In contrast, validation is more likely to involve the activities, processes, and data that work on comparing geophysical parameters from different measurement sources and are highly likely to involve the more complex processes that convert the calibrated values (of the previous paragraph) to other kinds of geophysical quantities. For the experiments with which I've been involved, calibrated radiances are the lowest physically useful kind of data. Most of the validation involved processes that attempted to compare fluxes from our instruments with fluxes from other instruments (radiance being a quantity that describes energy transport along a light ray, while a flux describes energy being transported through an area for all directions), or with determinations of cloud cover or properties. In addition, validation often involves areal and temporal averages - say going from 20 km diameter footprints to 2.5 degree regions and from instantaneous observations to monthly averages. Again, the processes, data, and documentation for these validation exercises may be voluminous and have as much storage volume as the data itself.
Of course, these comments reflect my experience with a couple of large projects. Other communities may have different mental models and different vocabularies for describing them.
As far as the source code question, the governmental and project context may govern the response to the question. In some projects, particularly NOAA, the data reduction software may be done by government contractors - and it may be difficult (not to mention expensive) to get the contractor to agree to formally release the software for more public use. In other cases (NASA EOS being one), the data production software may have been required to be made available as part of the agreement by the producers that create the data and the documentation. Source code is difficult enough (some of the code bases are substantial fractions of a million lines of code - or even more). We'd also have to get the procedures and production histories that may (or may not) have been part of the contractual agreements.

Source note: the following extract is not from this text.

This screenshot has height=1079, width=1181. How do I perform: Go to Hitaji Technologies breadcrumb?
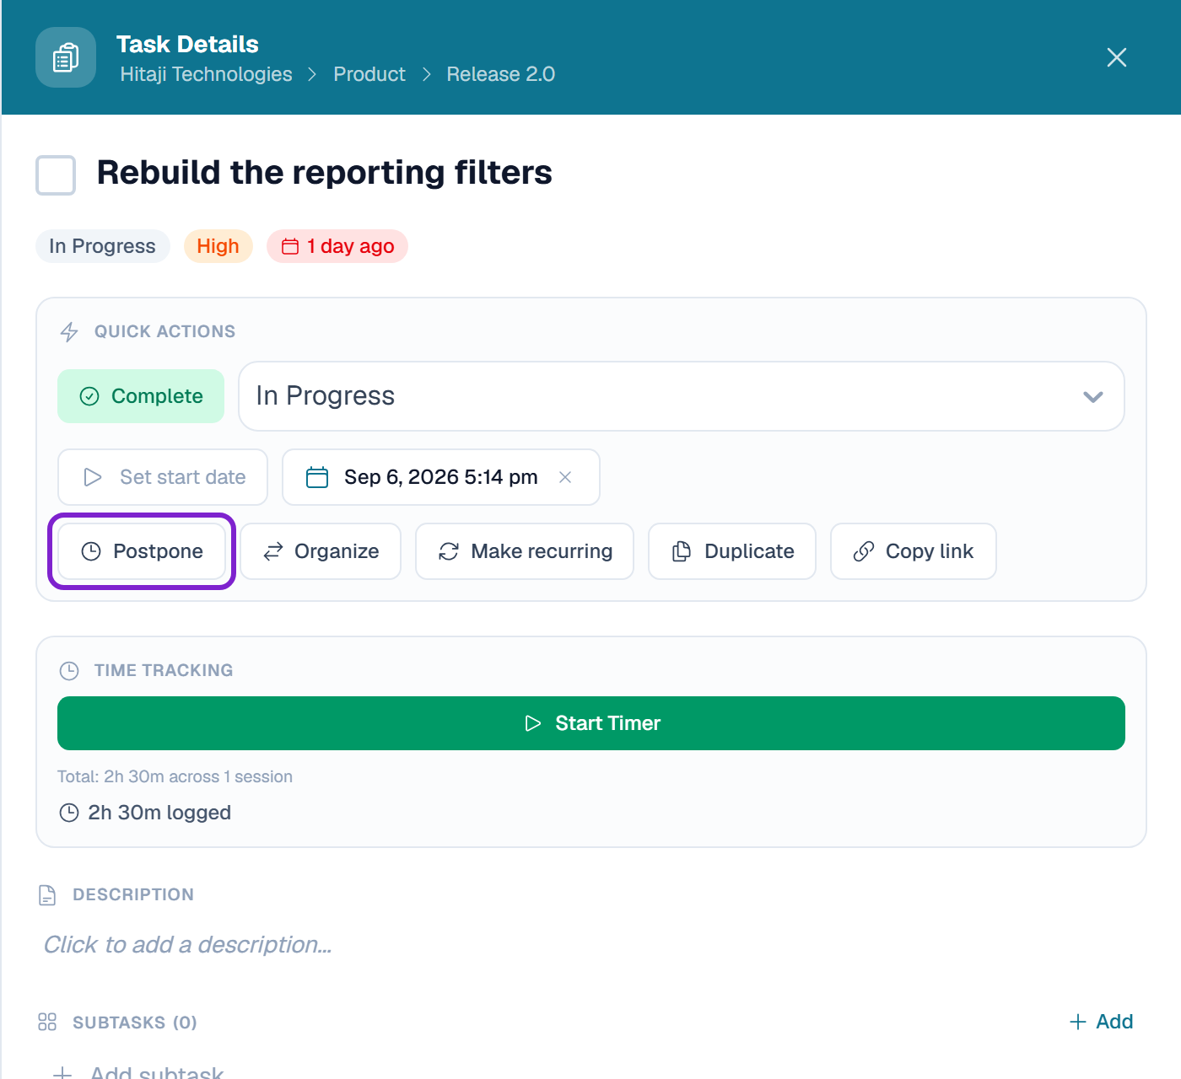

What used to be NPOESS may or may not have included these items in the contract, for example. As to higher level products vs lower level code, we'd have to see whether the contractor regarded the code as proprietary. I do recall having a great deal of difficulty getting the source code out of the ESDIS contractor to deal with the geolocation algorithms that used DEMs.
Anyway, hope these comments are useful in understanding the context. It isn't easy to provide all of the context when you're trying to engage in an information rescue mission, as John Moses is right now.